*Extract to read*.
────────────────────────────────────────

Re: [PR] SOLR-17320: Added support for timeAllowed time out in HttpShardHandler [solr]

via GitHub Wed, 31 Jul 2024 07:14:30 -0700


gus-asf commented on code in PR #2493:
URL: https://github.com/apache/solr/pull/2493#discussion_r1698484974



##########
solr/core/src/test/org/apache/solr/handler/component/TestHttpShardHandlerFactory.java:
##########
@@ -154,4 +156,63 @@ public void testLiveNodesToHostUrl() {
     assertThat(hostSet, hasItem("1.2.3.4:9000"));
     assertThat(hostSet, hasItem("1.2.3.4:9001"));
   }
+
+  public void testHttpShardHandlerWithResponse() {
+    HttpShardHandlerFactory httpShardHandlerFactory = new 
HttpShardHandlerFactory();
+    HttpShardHandler shardHandler = (HttpShardHandler) 
httpShardHandlerFactory.getShardHandler();
+
+    long timeAllowedInMillis = -1;
+    // setting one pending request.

────────────────────────────────────────

*Recorded information*.
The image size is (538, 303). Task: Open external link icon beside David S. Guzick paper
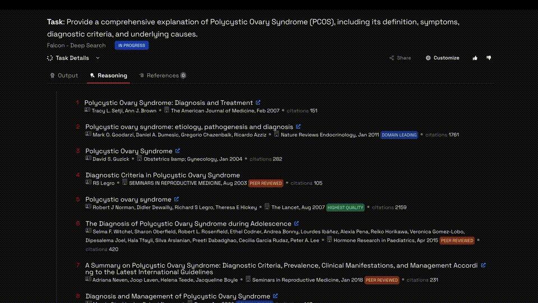[x=178, y=151]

────────────────────────────────────────

*Goal*.
Please carry on the Solr code review past its final line, "// setting one pending request." The data has no connection to the Solr code review.

*Answer*.
+    shardHandler.setPendingRequest(1);
+
+    ShardResponse shardResponse = new ShardResponse();
+    shardResponse.setShard("shard_1");
+    ShardRequest shardRequest = new ShardRequest();
+    // one shard
+    shardRequest.actualShards = new String[] {"shard_1"};
+    shardResponse.setShardRequest(shardRequest);
+
+    ExecutorService exec = 
ExecutorUtil.newMDCAwareCachedThreadPool("timeAllowedTest");
+    try {
+      // generating shardresponse for one shard
+      exec.submit(() -> shardHandler.setResponse(shardResponse));
+    } finally {
+      ExecutorUtil.shutdownAndAwaitTermination(exec);
+    }
+    ShardResponse gotResponse =
+        
shardHandler.takeCompletedIncludingErrorsWithTimeout(timeAllowedInMillis);
+
+    assertEquals(shardResponse, gotResponse);
+  }
+
+  @Test
+  public void testHttpShardHandlerWithPartialResponse() {
+    HttpShardHandlerFactory httpShardHandlerFactory = new 
HttpShardHandlerFactory();
+    HttpShardHandler shardHandler = (HttpShardHandler) 
httpShardHandlerFactory.getShardHandler();
+
+    long timeAllowedInMillis = 100;
+    // setting two pending requests.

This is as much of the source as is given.